Right that's decided on then. My theme's going to be phobias.
Possible/probable ones I could do:
Geliophobia- fear of laughter
Claustrophobia- fear of enclosed spaces
Chiraptophobia- fear of being touched
Cacophobia- fear of ugliness
Hynophobia- fear of sleep
Kenophobia- fear of empty spaces
Ligyrophobia- fear of loud noises
Panophobia- fear of everything
I've already done some photos for Lygophobia (fear of darkness). The picture below probably being the best one. Shoved a light bulb up his shirt whilst it was turned on.

The photo below is one of the photos of me. My hair looks a nice colour.

Hmm... I need to get a group of models together, in quite a few of my photos I need a crowd of people. Anyone reading this, you're invited to help out? Volunteer for me please? I will be grateful.
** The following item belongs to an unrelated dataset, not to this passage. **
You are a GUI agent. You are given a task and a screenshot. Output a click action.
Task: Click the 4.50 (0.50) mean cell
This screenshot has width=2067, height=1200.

So fucking bored and jealous of those at that party right now. "Yeah, we're going to throw a piss up in the park, sure, come along!"... "Um, now we're having it at her house... I don't know if you're invited... Uh she probably wouldn't mind if you came along? No? OKAY THEN"
WHY DOES THIS KEEP HAPPENING TO ME?
You know what, I might as well fuck it and become a social recluse, it wouldn't make much difference anyway.
THERE IS NO FUCKING POINT EVEN TRYING, EVEN GETTING UPSET ABOUT IT.
I get so fucking angry about it. I haven't changed, I'm not different in the slightest but people just now can't see any point to me. Am I not fun anymore? Was I ever fun?
I can't be bothered with this shit anymore. I hate being on the fringe of everything.